Os resultados quantitativos destacam a eficácia do modelo. Em 2024, a Ativa Logística restaurou 80.000 pallets, com uma projeção de superar 110.000 unidades em 2025. Considerando o valor de mercado do palete PBR, a iniciativa gerou uma economia, ou “saving”, próximo a R$ 2 milhões anuais. “Essa economia é reinvestida em novas tecnologias, expansão da capacidade operacional e no próprio ferramental da oficina, criando um ciclo virtuoso interno”, complementa o gerente. Para os resíduos de madeira inservíveis para restauro, a empresa estabeleceu parceria com um reciclador que transforma o material em placas de MDF, garantindo que zero resíduos sejam destinados a aterros sanitários.

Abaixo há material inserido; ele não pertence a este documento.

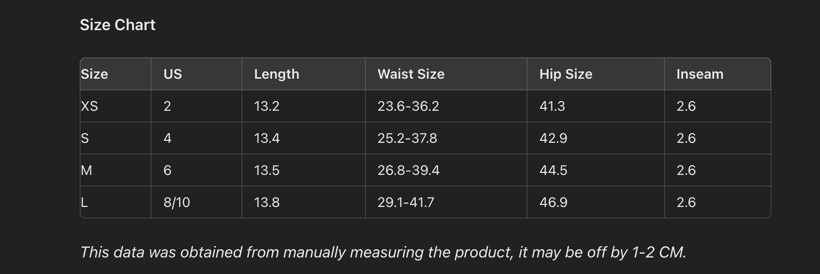Select the US size 8/10 cell
This screenshot has height=274, width=820.
176,203
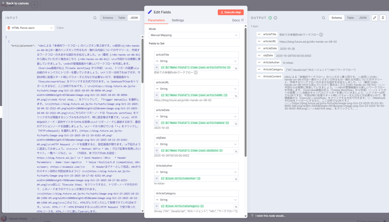
Task: Open the Docs link
Action: point(238,20)
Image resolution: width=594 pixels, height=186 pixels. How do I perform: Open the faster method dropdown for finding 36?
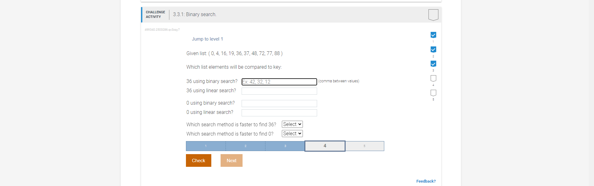click(292, 124)
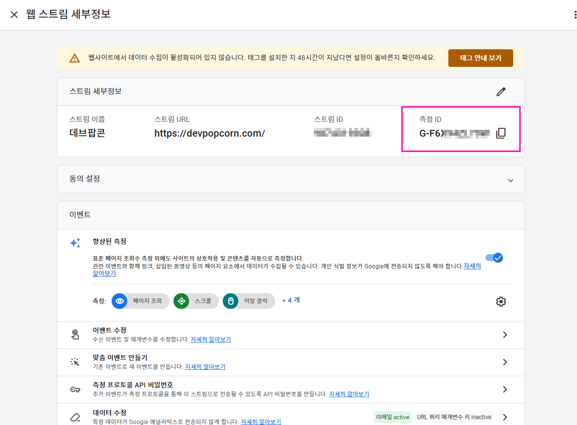Toggle enhanced measurement switch off
This screenshot has height=425, width=577.
[494, 258]
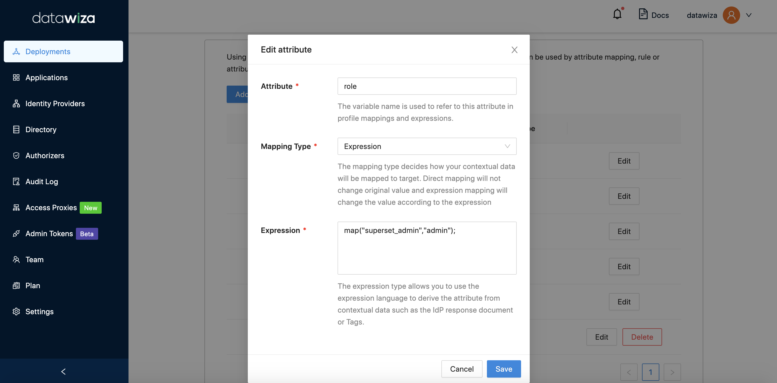777x383 pixels.
Task: Click the Admin Tokens icon in sidebar
Action: (16, 233)
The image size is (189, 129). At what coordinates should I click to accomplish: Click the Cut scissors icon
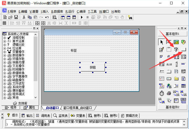[24, 17]
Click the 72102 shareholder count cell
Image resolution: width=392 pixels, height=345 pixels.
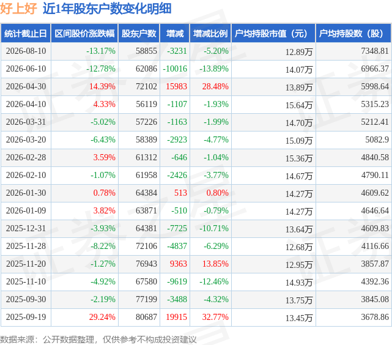[146, 86]
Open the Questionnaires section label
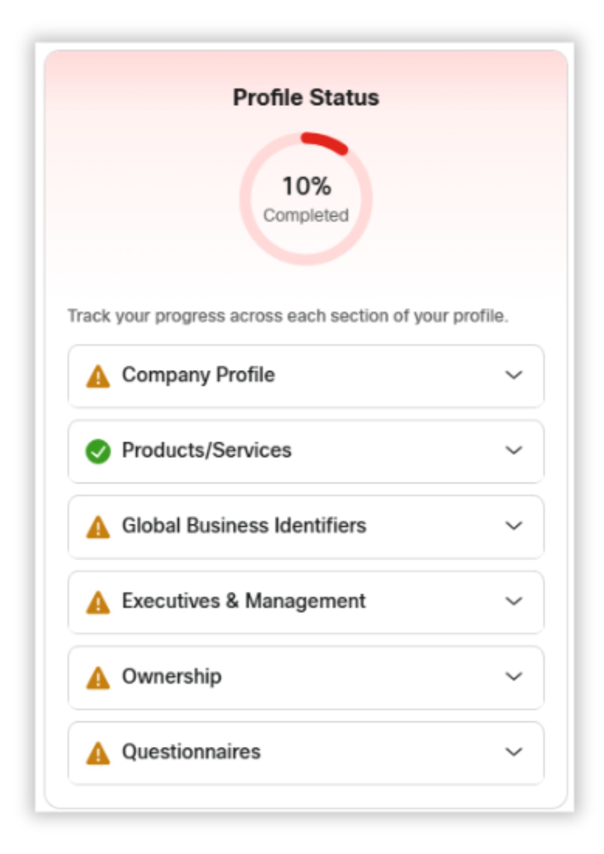This screenshot has height=854, width=604. [x=191, y=752]
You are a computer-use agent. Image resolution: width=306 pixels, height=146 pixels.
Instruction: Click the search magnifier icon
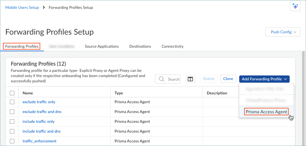162,79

O impacto intangível, segundo Alex Nunes, é profundo na cultura organizacional. A oficina também é um hub para reciclagem de estireno (composto químico orgânico) e papelão, e a empresa utiliza canaletas de material reciclado em suas operações. “Isso gera uma percepção de valor no colaborador. Eles replicam esses conceitos em casa, com a família. 

O projeto de valorização de paletes prova que inovação de processo, mesmo de baixa complexidade tecnológica, é um pilar fundamental para uma operação logisticamente eficiente, financeiramente sustentável e ambientalmente responsável.

O êxito do projeto transcende os indicadores financeiros e ambientais, consolidando uma mudança de paradigma na gestão de insumos. Nunes enfatiza que a iniciativa se tornou um caso pedagógico interno: “Isso mostrou para toda a organização que eficiência operacional e responsabilidade ambiental não são compensações, mas sim vetores que se reforçam mutuamente. A oficina de reciclagem é um laboratório vivo de economia circular, e seus princípios estão sendo replicados em outros processos, desde a gestão de embalagens até a otimização de rotas para redução de combustível”. Esse modelo demonstra que a verdadeira inovação sustentável frequentemente reside na reengenharia de processos fundamentais, transformando um custo operacional linear em um ciclo de valor regenerativo.

ATIVA LOGISTICA PREMIO ESG (1) (1)

Prova conceitual

Para Alex Nunes, a premiação pelo Setcepar coroa esta trajetória e projeta a Ativa Logística como uma referência setorial. “Ganhar o Prêmio ESG não é sobre um troféu na estante. É a confirmação de que nossa operação está contribuindo para um ecossistema logístico mais resiliente”, explica. Segundo ele,  distinção sinaliza para o mercado, para o clientes e colaboradores que a Ativa entende a logística do futuro, que é tecnicamente avançada, mas profundamente consciente de seu papel socioambiental. “Este case do palete é a prova conceitual de que podemos escalar este pensamento para outras frentes, e é assim que pretendemos liderar a evolução do setor”, reflete Nunes.